KUTIPAN SUMBER:
Eva Farida S.Pd
(IRT, Pengamat Masalah Sosial)
Di muka bumi ini mustahil sekali jika ada yang berkata bahwa dirinya tidak pernah sakit. Kondisi sakit adalah sebuah kondisi yang biasa dialami oleh setiap manusia, dan itu merupakan fitrah, khususnya dalam hal ini sakit secara fisik. Islam sebagai sebuah aturan yang maha sempurna yang datangnya dari Dzat yang Maha sempurna, telah memberikan solusi terhadap persoalan ini. Baik solusi yang harus diambil sebagai seorang individu dan solusi yang harus diambil oleh seorang Pemimpin Negara, baik yang sifatnya pencegahan maupun pengobatan. Karena pada dasarnya sehat adalah merupakan hak dasar bagi setiap individu, sehingga dalam hal ini Negara adalah pihak yang mempunyai kewajiban untuk mewujudkannya.
Namun hari ini, seolah olah ada ungkapan orang miskin dilarang sakit, karena berobat itu mahal. Jika mau berobat harus tau diri. Istilah lain lagi mungkin bisa dipakai adalah ada uang, ada barang atau ungkapan lain lagi yang bisa dipakai, harga tak pernah bohong. Ungkapan demikian tepat jika diterapkan, karena saat ini siapa saja yang mau berobat dengan fasilitas nyaman, terjamin dan berkualitas, maka harus membayar lebih di rumah sakit swasta yang dikenal baik kredibilitasnya atau pasien yang mampu membayar premi BPJS level atas.

DAFTAR DATA:
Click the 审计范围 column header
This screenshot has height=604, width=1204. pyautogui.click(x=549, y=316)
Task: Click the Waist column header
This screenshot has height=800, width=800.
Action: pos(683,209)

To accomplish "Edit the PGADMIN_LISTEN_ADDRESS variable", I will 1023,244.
--
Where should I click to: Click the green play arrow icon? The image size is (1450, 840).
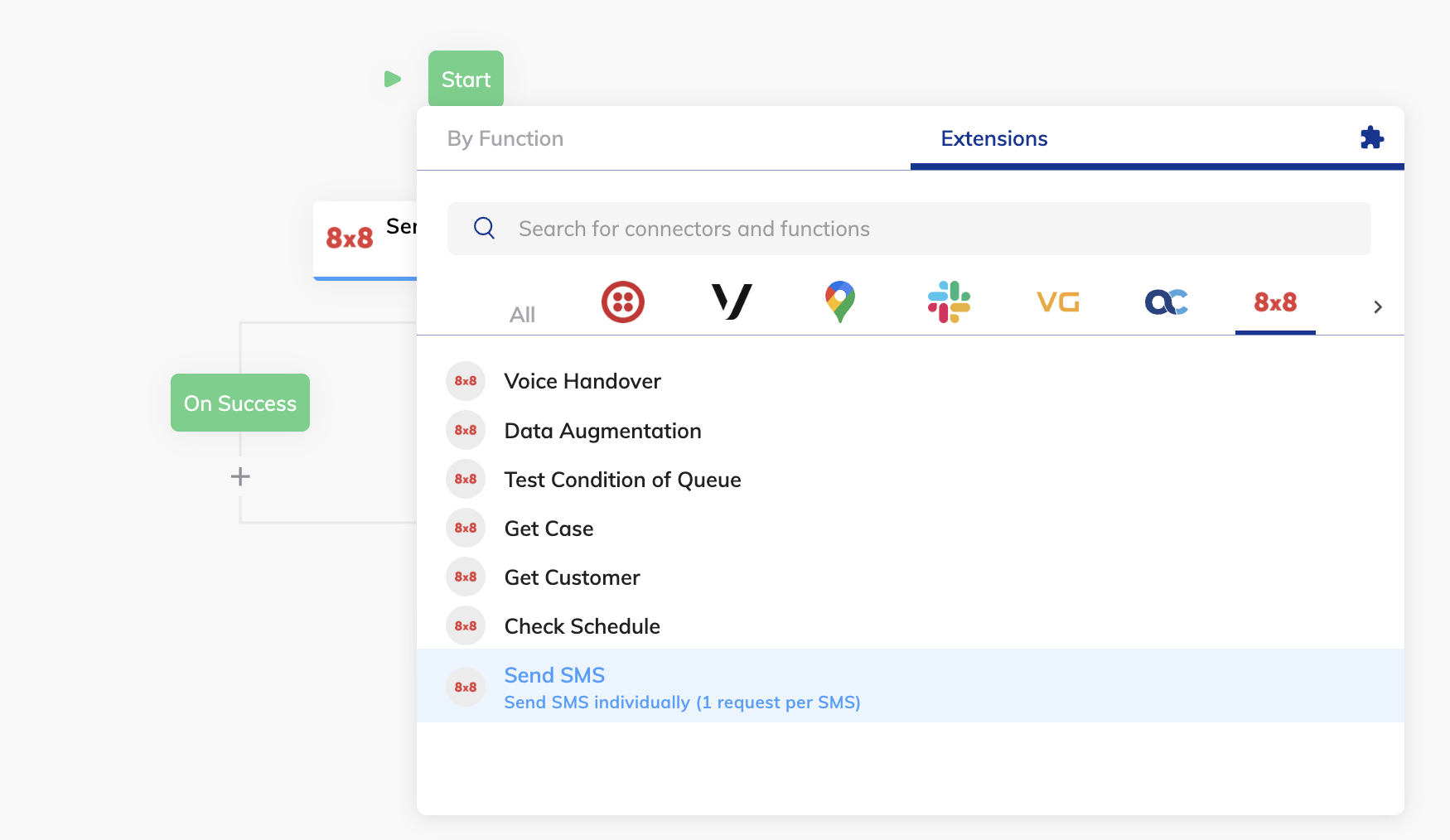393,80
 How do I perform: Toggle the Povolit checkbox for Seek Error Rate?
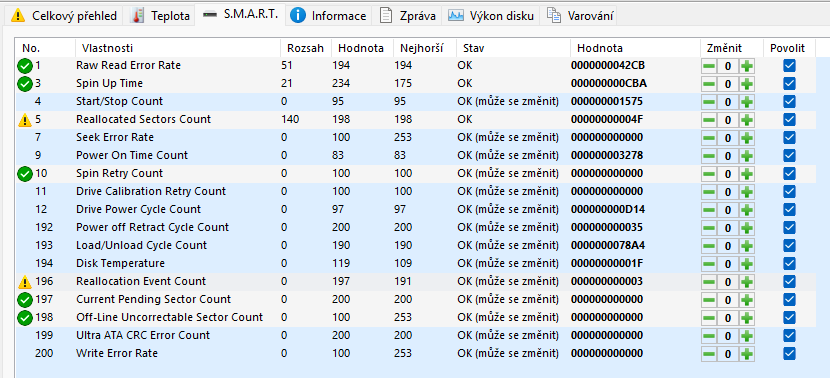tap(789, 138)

TUGAS WAJIB 1: Salin kembali bagian teks tentang hak atas kesehatan yang diawali kata "Eva Farida S.Pd" dan diakhiri kata "kewajiban untuk mewujudkannya.", tetapi ganti "fitrah" menjadi "kodrat".
TUGAS WAJIB 2: Sebutkan semua sifat fasilitas berobat yang disebut dalam teks tentang hak atas kesehatan.
TUGAS WAJIB 3: Lanjutkan teks tentang hak atas kesehatan mulai setelah kalimat terakhirnya.

JAWABAN LATIHAN 1:
Eva Farida S.Pd
(IRT, Pengamat Masalah Sosial)
Di muka bumi ini mustahil sekali jika ada yang berkata bahwa dirinya tidak pernah sakit. Kondisi sakit adalah sebuah kondisi yang biasa dialami oleh setiap manusia, dan itu merupakan kodrat, khususnya dalam hal ini sakit secara fisik. Islam sebagai sebuah aturan yang maha sempurna yang datangnya dari Dzat yang Maha sempurna, telah memberikan solusi terhadap persoalan ini. Baik solusi yang harus diambil sebagai seorang individu dan solusi yang harus diambil oleh seorang Pemimpin Negara, baik yang sifatnya pencegahan maupun pengobatan. Karena pada dasarnya sehat adalah merupakan hak dasar bagi setiap individu, sehingga dalam hal ini Negara adalah pihak yang mempunyai kewajiban untuk mewujudkannya.

JAWABAN LATIHAN 2: Nyaman, terjamin, dan berkualitas.

JAWABAN LATIHAN 3:
Sehingga tidak ubahnya kesehatan menjadi seperti barang komoditas atau barang dagangan. Idealkah kondisi demikian? Tepatkah kondisi demikian, kesehatan di jadikan sebagai barang komoditas? Jikalaupun tidak sebagai komoditas, maka rakyat diminta untuk saling menanggung biaya pengobatan melalui sistem yang saat ini sedang berlangsung, melalui Jaminan Kesehatan Nasional yang dikelola oleh BPJS. Bahkan masih ditengah kontroversi carut marut pelayanan BPJS, berbagai pendapat tentang keharaman sistem aqadnya, masyarakat kembali diminta untuk membayar premi 2x lipat dari jumlah yang sebelumnya sebagaimana yang dinyatakan Menteri Koordinator Bidang Pembangunan Manusia dan Kebudayaan (PMK) Puan Maharani (cnnindonesia).
Dari fakta diatas bisa kita lihat bagaimana hak dasar masyarakat yaitu kesehatan yang seharusnya menjadi kewajiban Negara untuk membiayainya dialihkan bebankan kepada masyarakat baik melalui pembiayaan pribadi langsung ke rumah sakit ataupun dari pembayaran iuran premi JKN. Sebagaimana yang diungkap Asih dan Miroslaw, dari German Technical Cooperation (GTZ), LSM yang berperan aktif membidani kelahiran JKN: “Ide dasar jaminan kesehatan sosial adalah pengalihan tanggung jawab penyelenggaraan pelayanan kesehatan dari Pemerintah kepada institusi yang memiliki kemampuan tinggi untuk membiayai pelayanan kesehatan atas nama peserta jaminan sosial.” [Buletin Kaffah no. 073, Layanan Kesehatan: Hak Rakyat, Kewajiban Negara ,6 Jumadil Awwal 1440 H – 11 Januari 2019 M] (Asih Eka Putri dan Miroslow Manicki. “Pembangunan Sistem Jaminan Kesehatan Sosial: Bagaimana Jaminan Kesehatan Sosial Dapat Membuat Perubahan?” German Technical Cooporation, Social Health Insurance Project Indonesia). Jakarta. (Makalah)(sjsn.menkokesra)]
Maka agar persoalan masalah jaminan kesehatan ini dapat diselesaikan tanpa menimbulkan masalah yang baru, dan pasti tuntas maka harus dikembalikan atau disandarkan kepada Islam. Kenapa harus Islam yang dijadikan sebagai sandaran, karena Islam adalah aturan yang dibuat oleh Pencipta Alam semesta ini, yang maha mengetahui apa apa yang terbaik bagi manusia.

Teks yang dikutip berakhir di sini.